:: Information given ::

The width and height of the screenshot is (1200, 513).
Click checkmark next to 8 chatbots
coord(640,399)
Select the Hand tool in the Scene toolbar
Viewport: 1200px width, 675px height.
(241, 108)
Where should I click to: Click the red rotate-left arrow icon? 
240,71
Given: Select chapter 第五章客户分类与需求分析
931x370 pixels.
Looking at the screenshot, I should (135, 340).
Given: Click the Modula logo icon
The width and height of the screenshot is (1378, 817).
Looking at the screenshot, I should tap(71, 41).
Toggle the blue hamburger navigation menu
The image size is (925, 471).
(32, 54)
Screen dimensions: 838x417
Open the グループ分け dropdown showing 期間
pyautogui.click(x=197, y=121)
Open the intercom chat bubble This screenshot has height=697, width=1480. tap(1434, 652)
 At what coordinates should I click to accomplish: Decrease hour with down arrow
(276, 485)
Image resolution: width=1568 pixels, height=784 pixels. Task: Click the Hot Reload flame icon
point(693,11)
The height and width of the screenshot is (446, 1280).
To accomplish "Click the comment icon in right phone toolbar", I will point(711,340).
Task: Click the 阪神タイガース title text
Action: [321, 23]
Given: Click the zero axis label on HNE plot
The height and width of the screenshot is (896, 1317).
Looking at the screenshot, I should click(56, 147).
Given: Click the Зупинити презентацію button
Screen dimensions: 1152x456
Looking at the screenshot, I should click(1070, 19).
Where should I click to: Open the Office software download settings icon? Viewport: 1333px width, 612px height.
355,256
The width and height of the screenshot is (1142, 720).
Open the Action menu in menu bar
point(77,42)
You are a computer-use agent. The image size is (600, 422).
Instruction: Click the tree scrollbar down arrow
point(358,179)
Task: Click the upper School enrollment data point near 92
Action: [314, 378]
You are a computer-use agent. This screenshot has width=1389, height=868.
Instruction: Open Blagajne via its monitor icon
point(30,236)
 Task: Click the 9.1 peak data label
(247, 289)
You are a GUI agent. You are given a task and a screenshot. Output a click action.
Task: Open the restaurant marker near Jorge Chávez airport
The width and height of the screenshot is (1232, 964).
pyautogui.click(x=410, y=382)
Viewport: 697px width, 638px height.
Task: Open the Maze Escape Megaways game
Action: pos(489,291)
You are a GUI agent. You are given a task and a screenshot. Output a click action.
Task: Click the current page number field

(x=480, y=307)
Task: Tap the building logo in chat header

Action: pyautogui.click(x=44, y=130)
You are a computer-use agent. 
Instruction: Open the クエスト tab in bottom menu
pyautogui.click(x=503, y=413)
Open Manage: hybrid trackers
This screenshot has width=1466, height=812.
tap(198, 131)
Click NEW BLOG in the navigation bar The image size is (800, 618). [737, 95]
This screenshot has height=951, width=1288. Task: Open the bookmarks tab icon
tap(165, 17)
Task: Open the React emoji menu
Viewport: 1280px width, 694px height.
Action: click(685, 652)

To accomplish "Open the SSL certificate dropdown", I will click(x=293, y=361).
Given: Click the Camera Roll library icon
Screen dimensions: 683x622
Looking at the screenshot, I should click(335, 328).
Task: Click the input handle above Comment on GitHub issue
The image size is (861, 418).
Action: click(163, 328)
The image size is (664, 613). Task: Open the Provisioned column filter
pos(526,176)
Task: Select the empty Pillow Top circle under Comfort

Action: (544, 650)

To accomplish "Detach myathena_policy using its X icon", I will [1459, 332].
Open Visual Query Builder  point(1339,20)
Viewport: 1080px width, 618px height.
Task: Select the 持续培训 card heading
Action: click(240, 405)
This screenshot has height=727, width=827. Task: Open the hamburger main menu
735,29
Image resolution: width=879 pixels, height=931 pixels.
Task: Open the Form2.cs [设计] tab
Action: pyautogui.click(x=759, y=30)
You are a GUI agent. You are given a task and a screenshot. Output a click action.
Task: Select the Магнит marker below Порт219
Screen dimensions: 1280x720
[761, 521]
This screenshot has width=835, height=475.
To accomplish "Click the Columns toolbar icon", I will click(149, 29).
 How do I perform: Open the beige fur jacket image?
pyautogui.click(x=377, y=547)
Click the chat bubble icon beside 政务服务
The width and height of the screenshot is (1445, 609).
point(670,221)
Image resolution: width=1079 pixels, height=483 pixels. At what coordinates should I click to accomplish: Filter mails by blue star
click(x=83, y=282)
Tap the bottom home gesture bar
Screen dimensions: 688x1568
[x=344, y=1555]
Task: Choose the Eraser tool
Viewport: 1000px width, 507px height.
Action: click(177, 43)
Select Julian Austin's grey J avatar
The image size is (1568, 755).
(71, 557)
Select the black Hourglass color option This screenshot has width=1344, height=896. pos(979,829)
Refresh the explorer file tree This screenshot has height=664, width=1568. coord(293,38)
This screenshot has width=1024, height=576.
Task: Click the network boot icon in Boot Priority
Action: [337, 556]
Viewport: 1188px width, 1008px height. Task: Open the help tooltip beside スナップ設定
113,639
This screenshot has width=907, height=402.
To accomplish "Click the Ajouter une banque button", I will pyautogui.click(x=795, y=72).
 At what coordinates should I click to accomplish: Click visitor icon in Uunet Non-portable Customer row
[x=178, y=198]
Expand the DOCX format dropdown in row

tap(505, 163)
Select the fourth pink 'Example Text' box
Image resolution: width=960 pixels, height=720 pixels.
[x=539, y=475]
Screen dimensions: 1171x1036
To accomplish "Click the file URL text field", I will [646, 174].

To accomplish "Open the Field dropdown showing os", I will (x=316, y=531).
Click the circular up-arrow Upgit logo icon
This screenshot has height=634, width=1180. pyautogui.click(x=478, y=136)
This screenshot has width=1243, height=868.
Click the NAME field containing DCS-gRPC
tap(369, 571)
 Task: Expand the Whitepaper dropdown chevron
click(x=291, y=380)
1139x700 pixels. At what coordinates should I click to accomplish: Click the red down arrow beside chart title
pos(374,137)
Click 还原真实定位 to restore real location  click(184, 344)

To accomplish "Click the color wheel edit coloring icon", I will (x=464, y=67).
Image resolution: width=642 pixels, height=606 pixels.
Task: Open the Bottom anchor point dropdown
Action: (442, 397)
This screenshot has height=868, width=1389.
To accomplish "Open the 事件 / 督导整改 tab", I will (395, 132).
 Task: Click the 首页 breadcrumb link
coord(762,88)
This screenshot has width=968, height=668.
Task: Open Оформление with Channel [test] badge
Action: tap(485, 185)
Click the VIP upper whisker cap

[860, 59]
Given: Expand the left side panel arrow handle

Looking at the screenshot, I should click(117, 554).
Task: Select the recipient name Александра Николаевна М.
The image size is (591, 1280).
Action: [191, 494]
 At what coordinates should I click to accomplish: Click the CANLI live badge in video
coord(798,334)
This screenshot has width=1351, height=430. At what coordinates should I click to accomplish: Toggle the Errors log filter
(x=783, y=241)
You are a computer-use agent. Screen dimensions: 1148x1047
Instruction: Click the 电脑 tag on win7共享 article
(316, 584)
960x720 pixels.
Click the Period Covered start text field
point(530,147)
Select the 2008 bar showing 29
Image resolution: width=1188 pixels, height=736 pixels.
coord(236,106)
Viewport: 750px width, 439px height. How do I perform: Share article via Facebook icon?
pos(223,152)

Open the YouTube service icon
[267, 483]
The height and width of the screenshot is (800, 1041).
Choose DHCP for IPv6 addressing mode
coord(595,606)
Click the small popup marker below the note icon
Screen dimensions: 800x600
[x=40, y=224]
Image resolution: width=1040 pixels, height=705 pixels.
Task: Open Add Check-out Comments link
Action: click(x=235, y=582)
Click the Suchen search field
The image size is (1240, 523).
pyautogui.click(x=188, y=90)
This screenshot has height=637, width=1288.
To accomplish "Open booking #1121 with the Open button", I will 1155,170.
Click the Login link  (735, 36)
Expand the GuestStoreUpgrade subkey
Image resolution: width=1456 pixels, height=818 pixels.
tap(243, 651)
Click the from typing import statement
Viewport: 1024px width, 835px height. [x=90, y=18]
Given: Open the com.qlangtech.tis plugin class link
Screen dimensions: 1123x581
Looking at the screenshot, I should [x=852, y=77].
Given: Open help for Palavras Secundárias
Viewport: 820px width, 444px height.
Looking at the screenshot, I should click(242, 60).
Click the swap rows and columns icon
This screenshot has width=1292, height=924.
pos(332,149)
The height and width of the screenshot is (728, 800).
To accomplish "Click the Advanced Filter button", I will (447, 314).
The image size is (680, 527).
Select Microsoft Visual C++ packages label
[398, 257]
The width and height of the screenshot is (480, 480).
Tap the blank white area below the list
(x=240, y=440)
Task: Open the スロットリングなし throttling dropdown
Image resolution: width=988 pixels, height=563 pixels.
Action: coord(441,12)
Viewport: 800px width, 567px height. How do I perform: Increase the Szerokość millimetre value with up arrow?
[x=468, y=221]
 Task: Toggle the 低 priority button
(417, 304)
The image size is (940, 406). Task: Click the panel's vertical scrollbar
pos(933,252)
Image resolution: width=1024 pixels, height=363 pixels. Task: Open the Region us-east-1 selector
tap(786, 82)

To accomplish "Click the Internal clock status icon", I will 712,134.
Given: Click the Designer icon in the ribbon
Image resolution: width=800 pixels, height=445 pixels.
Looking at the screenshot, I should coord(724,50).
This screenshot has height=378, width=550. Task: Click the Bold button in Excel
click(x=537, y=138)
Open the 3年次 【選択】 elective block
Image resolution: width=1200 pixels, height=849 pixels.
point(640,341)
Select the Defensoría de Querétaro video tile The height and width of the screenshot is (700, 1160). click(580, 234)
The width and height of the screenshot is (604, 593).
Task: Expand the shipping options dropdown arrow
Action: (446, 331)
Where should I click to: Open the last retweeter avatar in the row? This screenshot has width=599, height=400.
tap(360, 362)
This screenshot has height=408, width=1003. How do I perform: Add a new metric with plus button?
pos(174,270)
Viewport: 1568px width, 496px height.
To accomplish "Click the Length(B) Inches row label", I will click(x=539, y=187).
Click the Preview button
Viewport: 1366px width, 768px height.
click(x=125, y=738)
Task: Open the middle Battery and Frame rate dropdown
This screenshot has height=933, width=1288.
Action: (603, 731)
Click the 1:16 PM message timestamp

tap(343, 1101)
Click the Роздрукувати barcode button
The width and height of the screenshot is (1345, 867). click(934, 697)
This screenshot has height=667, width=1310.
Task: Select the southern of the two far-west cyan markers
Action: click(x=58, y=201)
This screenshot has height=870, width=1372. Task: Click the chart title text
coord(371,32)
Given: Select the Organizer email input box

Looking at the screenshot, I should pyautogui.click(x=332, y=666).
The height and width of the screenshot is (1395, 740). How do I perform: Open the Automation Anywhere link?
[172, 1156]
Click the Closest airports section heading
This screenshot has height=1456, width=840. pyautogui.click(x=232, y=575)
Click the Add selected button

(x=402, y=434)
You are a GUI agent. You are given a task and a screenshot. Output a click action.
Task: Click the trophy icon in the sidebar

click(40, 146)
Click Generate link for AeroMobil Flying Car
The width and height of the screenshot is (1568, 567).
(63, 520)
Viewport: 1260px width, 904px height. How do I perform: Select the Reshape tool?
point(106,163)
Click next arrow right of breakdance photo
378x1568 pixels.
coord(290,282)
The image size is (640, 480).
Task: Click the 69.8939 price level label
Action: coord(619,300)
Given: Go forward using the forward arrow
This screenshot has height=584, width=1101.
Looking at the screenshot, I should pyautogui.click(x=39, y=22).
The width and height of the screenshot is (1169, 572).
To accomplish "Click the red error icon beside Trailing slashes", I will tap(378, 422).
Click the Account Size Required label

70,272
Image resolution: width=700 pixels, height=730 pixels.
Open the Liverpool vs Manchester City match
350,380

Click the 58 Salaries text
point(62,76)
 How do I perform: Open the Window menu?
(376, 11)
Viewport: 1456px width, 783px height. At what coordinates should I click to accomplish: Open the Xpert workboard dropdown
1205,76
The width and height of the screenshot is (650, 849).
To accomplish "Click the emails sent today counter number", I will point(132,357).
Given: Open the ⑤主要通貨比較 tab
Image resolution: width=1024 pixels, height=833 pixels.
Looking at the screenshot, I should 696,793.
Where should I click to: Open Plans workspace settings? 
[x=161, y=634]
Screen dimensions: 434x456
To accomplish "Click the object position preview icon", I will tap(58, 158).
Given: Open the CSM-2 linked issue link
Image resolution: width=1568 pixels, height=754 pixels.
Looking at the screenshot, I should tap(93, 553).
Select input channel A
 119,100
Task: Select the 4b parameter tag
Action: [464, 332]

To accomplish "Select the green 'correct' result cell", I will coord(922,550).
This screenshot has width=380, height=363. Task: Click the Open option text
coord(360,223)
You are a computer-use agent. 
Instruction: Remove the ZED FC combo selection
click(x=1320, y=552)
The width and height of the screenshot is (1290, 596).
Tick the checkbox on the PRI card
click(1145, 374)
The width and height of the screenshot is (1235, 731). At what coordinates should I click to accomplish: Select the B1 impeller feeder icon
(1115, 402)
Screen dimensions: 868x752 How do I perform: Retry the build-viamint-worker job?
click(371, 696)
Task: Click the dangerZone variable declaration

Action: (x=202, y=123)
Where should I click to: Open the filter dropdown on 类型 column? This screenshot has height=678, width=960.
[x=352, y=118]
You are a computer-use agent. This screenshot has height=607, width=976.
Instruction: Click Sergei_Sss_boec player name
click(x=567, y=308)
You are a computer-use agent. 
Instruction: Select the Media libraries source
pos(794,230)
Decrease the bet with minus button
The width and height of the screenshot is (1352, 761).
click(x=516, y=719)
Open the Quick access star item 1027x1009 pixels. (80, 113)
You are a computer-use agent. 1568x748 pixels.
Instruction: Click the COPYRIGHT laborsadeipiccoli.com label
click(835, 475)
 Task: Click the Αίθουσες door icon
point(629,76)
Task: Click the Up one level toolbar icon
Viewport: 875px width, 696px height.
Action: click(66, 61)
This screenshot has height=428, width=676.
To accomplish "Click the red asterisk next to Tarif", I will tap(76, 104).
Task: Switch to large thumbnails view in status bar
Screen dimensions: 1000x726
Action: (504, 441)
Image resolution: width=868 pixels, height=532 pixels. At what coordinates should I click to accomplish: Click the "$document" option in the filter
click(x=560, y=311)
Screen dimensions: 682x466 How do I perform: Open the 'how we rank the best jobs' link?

:::

» Activity
Reproducing the whole listing above is not the task. Copy exactly only the lines from the one with "This screenshot has width=1351, height=430." to the one with "960x720 pixels.", both kept.

» Output for this task
This screenshot has width=1351, height=430. At what coordinates should I click to accomplish: Toggle the Errors log filter
(x=783, y=241)
You are a computer-use agent. Screen dimensions: 1148x1047
Instruction: Click the 电脑 tag on win7共享 article
(316, 584)
960x720 pixels.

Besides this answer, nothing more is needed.